═════ Provided records ═════
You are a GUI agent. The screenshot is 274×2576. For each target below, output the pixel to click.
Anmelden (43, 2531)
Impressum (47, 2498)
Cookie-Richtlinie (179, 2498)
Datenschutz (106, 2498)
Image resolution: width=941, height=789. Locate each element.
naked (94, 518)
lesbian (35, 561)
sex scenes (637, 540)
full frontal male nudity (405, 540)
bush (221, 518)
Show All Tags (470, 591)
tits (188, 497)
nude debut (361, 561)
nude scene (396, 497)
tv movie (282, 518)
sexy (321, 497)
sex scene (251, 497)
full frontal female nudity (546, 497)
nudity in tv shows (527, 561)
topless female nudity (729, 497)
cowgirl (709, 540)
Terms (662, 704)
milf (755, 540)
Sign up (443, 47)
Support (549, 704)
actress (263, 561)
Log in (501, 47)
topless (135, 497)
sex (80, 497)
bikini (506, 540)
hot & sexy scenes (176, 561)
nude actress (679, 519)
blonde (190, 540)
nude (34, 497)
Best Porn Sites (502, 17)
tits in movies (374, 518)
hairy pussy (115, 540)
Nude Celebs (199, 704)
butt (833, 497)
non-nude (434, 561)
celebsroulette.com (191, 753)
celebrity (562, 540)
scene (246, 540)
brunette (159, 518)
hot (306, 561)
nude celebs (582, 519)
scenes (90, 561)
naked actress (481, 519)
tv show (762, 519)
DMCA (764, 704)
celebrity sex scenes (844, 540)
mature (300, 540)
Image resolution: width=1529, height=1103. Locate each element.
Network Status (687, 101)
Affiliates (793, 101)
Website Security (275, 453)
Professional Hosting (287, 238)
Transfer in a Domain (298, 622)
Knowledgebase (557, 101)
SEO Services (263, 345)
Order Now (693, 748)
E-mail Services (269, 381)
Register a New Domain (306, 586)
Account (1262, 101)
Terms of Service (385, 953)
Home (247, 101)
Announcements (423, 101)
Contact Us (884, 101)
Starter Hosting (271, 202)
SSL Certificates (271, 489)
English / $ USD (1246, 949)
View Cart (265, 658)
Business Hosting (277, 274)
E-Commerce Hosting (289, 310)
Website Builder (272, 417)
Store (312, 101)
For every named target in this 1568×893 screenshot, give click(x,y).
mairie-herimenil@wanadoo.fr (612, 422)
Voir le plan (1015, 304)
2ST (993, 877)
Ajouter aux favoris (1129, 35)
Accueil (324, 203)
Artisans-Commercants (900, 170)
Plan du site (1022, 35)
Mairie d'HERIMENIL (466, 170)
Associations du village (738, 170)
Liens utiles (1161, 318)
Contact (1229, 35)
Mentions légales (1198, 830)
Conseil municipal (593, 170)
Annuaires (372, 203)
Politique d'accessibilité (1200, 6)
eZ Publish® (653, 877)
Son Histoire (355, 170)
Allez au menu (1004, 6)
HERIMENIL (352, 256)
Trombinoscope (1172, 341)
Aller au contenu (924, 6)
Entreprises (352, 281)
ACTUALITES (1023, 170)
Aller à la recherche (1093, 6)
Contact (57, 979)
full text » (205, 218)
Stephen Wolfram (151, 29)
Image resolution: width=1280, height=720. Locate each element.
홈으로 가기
═════
== To be done ==
Reproduce every line of the records above, character for character.

== Exercise output ==
You are a GUI agent. The screenshot is 274×2576. For each target below, output the pixel to click.
Anmelden (43, 2531)
Impressum (47, 2498)
Cookie-Richtlinie (179, 2498)
Datenschutz (106, 2498)
Image resolution: width=941, height=789. Locate each element.
naked (94, 518)
lesbian (35, 561)
sex scenes (637, 540)
full frontal male nudity (405, 540)
bush (221, 518)
Show All Tags (470, 591)
tits (188, 497)
nude debut (361, 561)
nude scene (396, 497)
tv movie (282, 518)
sexy (321, 497)
sex scene (251, 497)
full frontal female nudity (546, 497)
nudity in tv shows (527, 561)
topless female nudity (729, 497)
cowgirl (709, 540)
Terms (662, 704)
milf (755, 540)
Sign up (443, 47)
Support (549, 704)
actress (263, 561)
Log in (501, 47)
topless (135, 497)
sex (80, 497)
bikini (506, 540)
hot & sexy scenes (176, 561)
nude actress (679, 519)
blonde (190, 540)
nude (34, 497)
Best Porn Sites (502, 17)
tits in movies (374, 518)
hairy pussy (115, 540)
Nude Celebs (199, 704)
butt (833, 497)
non-nude (434, 561)
celebsroulette.com (191, 753)
celebrity (562, 540)
scene (246, 540)
brunette (159, 518)
hot (306, 561)
nude celebs (582, 519)
scenes (90, 561)
naked actress (481, 519)
tv show (762, 519)
DMCA (764, 704)
celebrity sex scenes (844, 540)
mature (300, 540)
Image resolution: width=1529, height=1103. Locate each element.
Network Status (687, 101)
Affiliates (793, 101)
Website Security (275, 453)
Professional Hosting (287, 238)
Transfer in a Domain (298, 622)
Knowledgebase (557, 101)
SEO Services (263, 345)
Order Now (693, 748)
E-mail Services (269, 381)
Register a New Domain (306, 586)
Account (1262, 101)
Terms of Service (385, 953)
Home (247, 101)
Announcements (423, 101)
Contact Us (884, 101)
Starter Hosting (271, 202)
SSL Certificates (271, 489)
English / $ USD (1246, 949)
View Cart (265, 658)
Business Hosting (277, 274)
E-Commerce Hosting (289, 310)
Website Builder (272, 417)
Store (312, 101)
For every named target in this 1568×893 screenshot, give click(x,y).
mairie-herimenil@wanadoo.fr (612, 422)
Voir le plan (1015, 304)
2ST (993, 877)
Ajouter aux favoris (1129, 35)
Accueil (324, 203)
Artisans-Commercants (900, 170)
Plan du site (1022, 35)
Mairie d'HERIMENIL (466, 170)
Associations du village (738, 170)
Liens utiles (1161, 318)
Contact (1229, 35)
Mentions légales (1198, 830)
Conseil municipal (593, 170)
Annuaires (372, 203)
Politique d'accessibilité (1200, 6)
eZ Publish® (653, 877)
Son Histoire (355, 170)
Allez au menu (1004, 6)
HERIMENIL (352, 256)
Trombinoscope (1172, 341)
Aller au contenu (924, 6)
Entreprises (352, 281)
ACTUALITES (1023, 170)
Aller à la recherche (1093, 6)
Contact (57, 979)
full text » (205, 218)
Stephen Wolfram (151, 29)
Image resolution: width=1280, height=720. Locate each element.
홈으로 가기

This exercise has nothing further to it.